By Ravi Philemon

Last year at about this time I had said,”some would say it is the food that binds us – I’d say that although the food’s good, if that’s the only thing that binds us, then that is very superficial”. Now, I feel a little differently about local food.

I remember the time when I was a little boy and lived in a 2-room flat in Tanglin Halt Road. I would wait for the almost melodious call of a boy not much older than me, “Goreng Pisang…Epok Epok!” I didn’t know his name, but often greeted him “Hello Goreng Pisang”, and I especially enjoyed his fried bananas and curry puffs.

When I was living in Tanglin Halt, my mother’s elder sister, my aunty, lived in the HDB block next to mine. Whenever my mother was working the afternoon shift, my aunty would visit us to ensure that my sisters and I were ok. I remember wishing that she would visit us in the early evening, because there was a “Mee Rebus Man” who would sell his noodles on his bicycle on the walkway between our blocks, and my aunty always stopped to buy a packet of mee rebus for us three children to share during tea-time if he was there. A packet of mee rebus cost only 50-cents and I often salivated just watching my aunty buying the mee rebus from a little window in the kitchen.

At that period of time in my life, my mother went to the Tanglin Halt market on almost every Saturday. And whenever she went marketing, she would always buy back fish-ball mee or apam balik for breakfast.

I also vividly remember the night I was introduced to Hokkien Mee. It was the year when we had our first telephone. My mother called home from a public phone to say that she was not cooking, and asked what we wanted for dinner. I said mee goreng, but my mother came back home with hokkien mee. I was quite upset, and even told my mother that I won’t eat it. My mother tried to pacify me saying that the mee goreng stall was closed, and that what she had bought was the Chinese mee goreng. I only tried it when she promised to get me something else if I took a mouthful but didn’t like it.

I was hooked at the first mouthful.

When I was in Primary 6, after remedial classes, my teacher asked me if I would buy her chicken rice from the Tanglin Halt market. Of course I would. I loved chicken rice. Just as I was about to rush off, she reminded me to get the chicken rice from a halal stall. What’s halal? That day, I was introduced to another variety of chicken rice – which I thoroughly enjoyed as well.

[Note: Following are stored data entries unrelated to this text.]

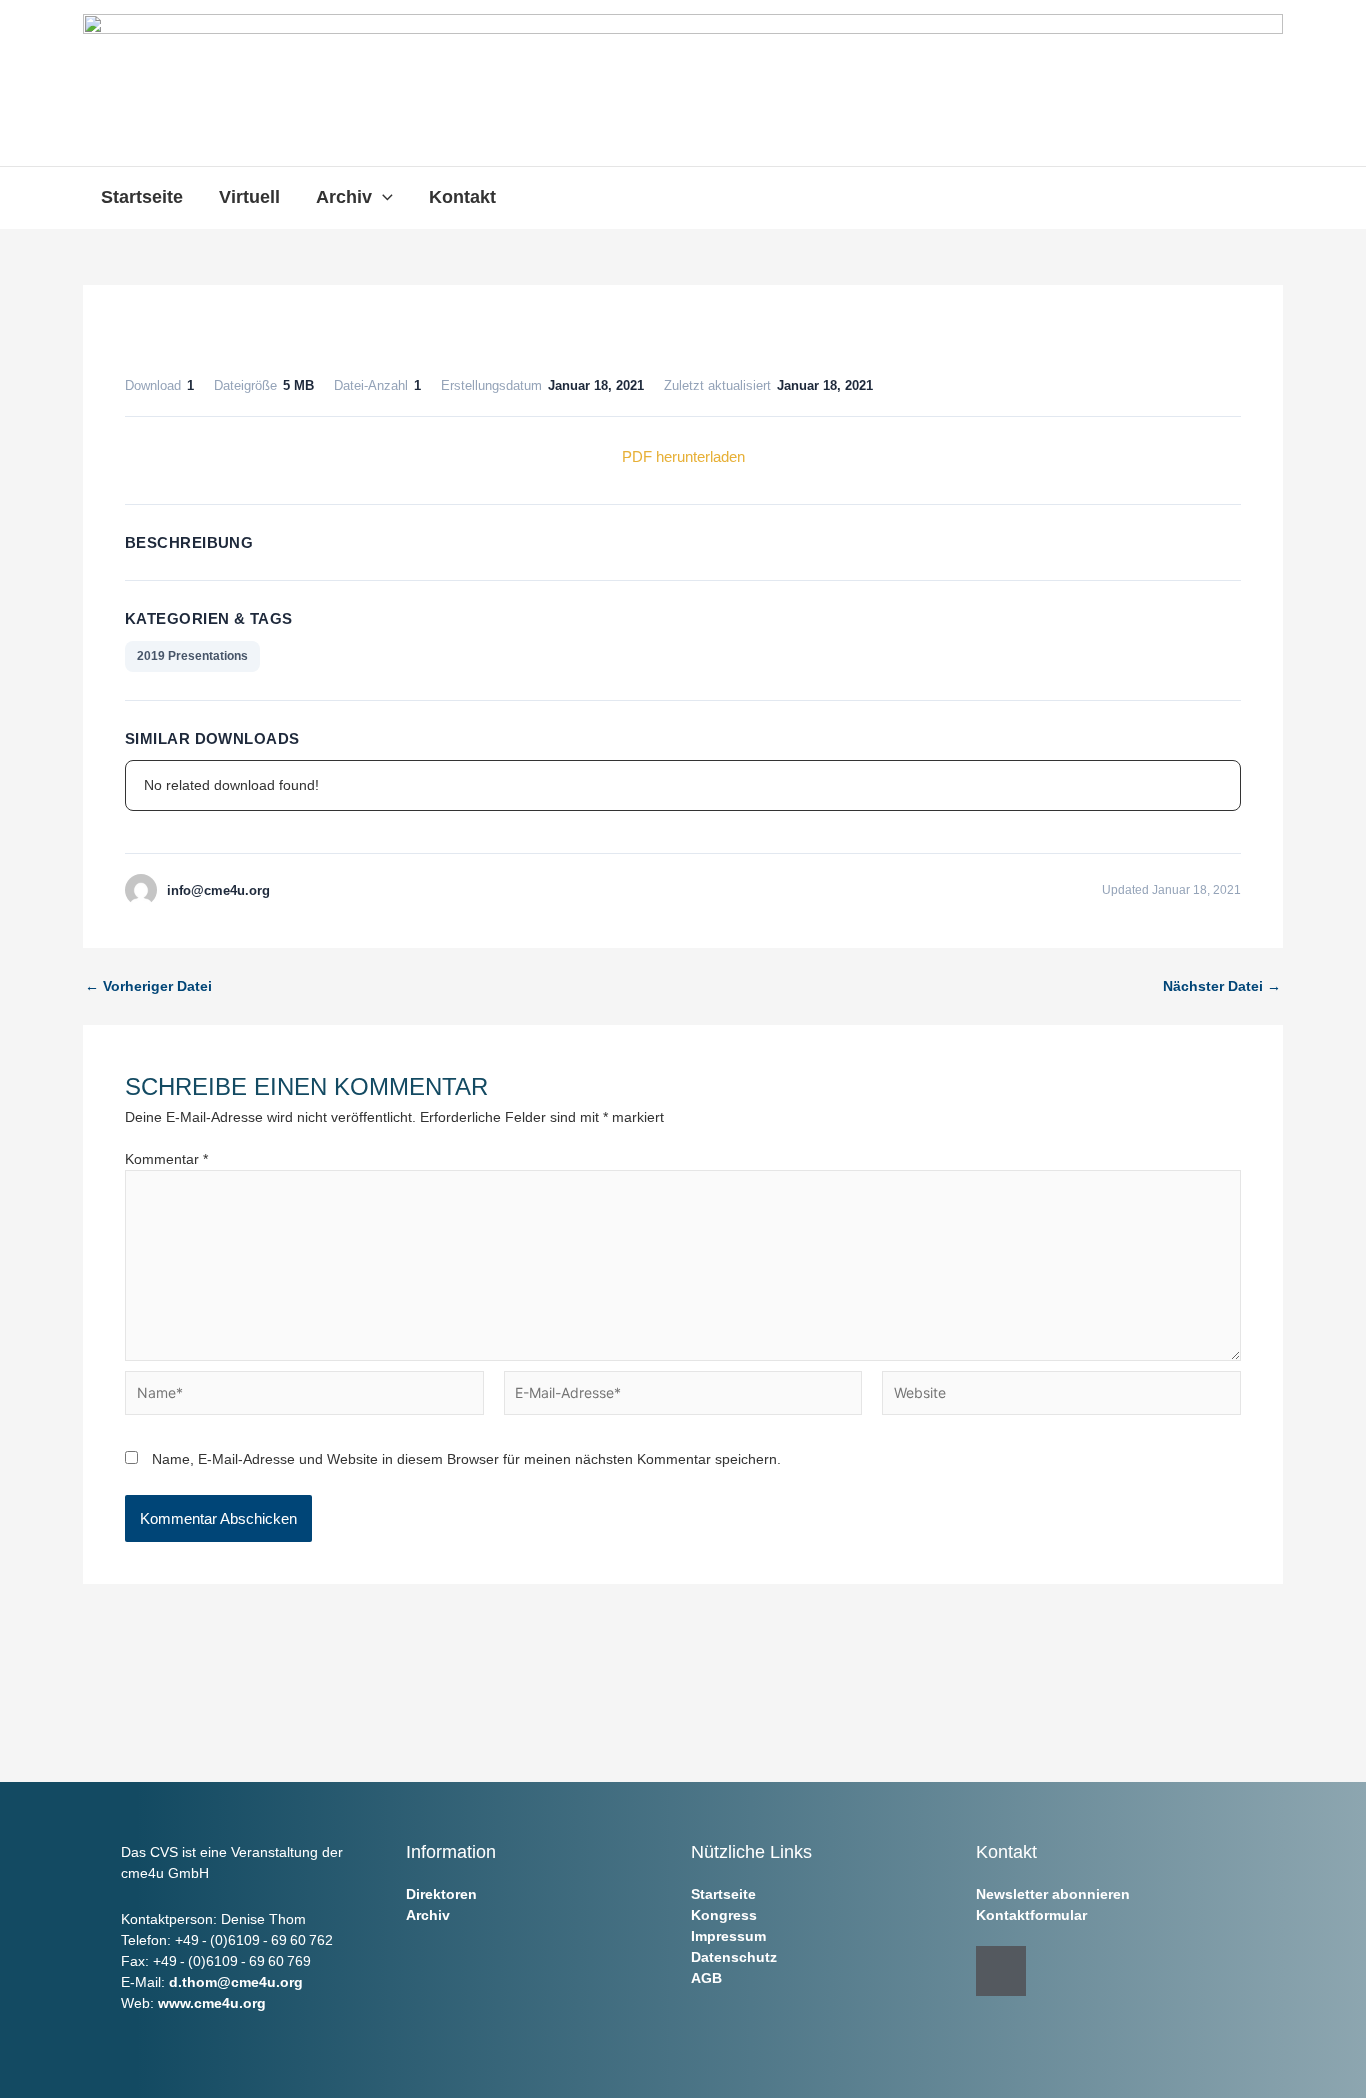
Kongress (724, 1915)
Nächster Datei (1222, 986)
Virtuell (249, 197)
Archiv (428, 1915)
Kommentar (166, 1159)
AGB (706, 1978)
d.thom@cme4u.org (236, 1982)
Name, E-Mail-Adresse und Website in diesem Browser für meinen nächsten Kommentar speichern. (466, 1459)
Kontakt (462, 197)
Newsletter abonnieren (1053, 1894)
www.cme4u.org (212, 2003)
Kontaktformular (1031, 1915)
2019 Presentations (192, 656)
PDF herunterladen (683, 456)
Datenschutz (734, 1957)
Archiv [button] (344, 197)
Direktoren (441, 1894)
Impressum (728, 1936)
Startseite (142, 197)
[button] (382, 197)
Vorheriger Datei (148, 986)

When I was in secondary school, I often walked to the food centre at Margaret Drive with my friends to enjoy a plate of chicken rice; or to the coffee-shop in Holland Road for roti-prata. I still remember how we three friends ordered the roti-pratas, “ரெண்டு, ரெண்டு, ரெண்டு. பிச்சி, பிச்சி, பிச்சி   கரீ மேல ஊத்தி” (two prata, shredded with curry on it).

When I came back from the USA after having lived there for a few years, in 2008, on the very first evening of my return, I drove to a hawker stall in Chinatown to have a plate of char kway teow. That was what I missed the most.

It was also food which made me realise that I had perhaps come back to a very different Singapore. One morning soon after I came back from the USA, I went to the neighbourhood coffee-shop to have one of my favourites for breakfast – economical fried noodles. After having sat down with the food, I tried to order myself a drink of soya bean milk. (I think the love for soya bean milk is very local. I have tried introducing this drink to some of my friends from overseas, and most felt that it was very bland and did not like it.) Unfortunately, the person taking my order could not take my order even when I tried ordering in Hokkien saying, “tau huay chwee” while gesturing at the same time. The person taking the order was a foreigner and I could not speak Mandarin.

Just as I had grown fond of food which should not be ‘mine’ (ethnically speaking), I suspect many Singaporeans too have not only grown fond, but have also adopted what was not originally theirs, as their own. That was why I believe ‘Cook and Share a Pot of Curry Day‘ was supported by so many Singaporeans in 2011.

Local food is surely the soul of our young nation. Which is why a lot of people found “mee siam mai hum” very amusing. Which is why a good number feel that it may not be such a bad idea to have a ‘rojak government‘. It could also be the reason for the wild success of Alfian Sa’at’s ‘Cook a Pot of Curry’.

If some people have given up on Singapore, or don’t want to come back to Singapore because it has lost its soul, then there can be nothing like the laksa and chicken rice to convince you otherwise.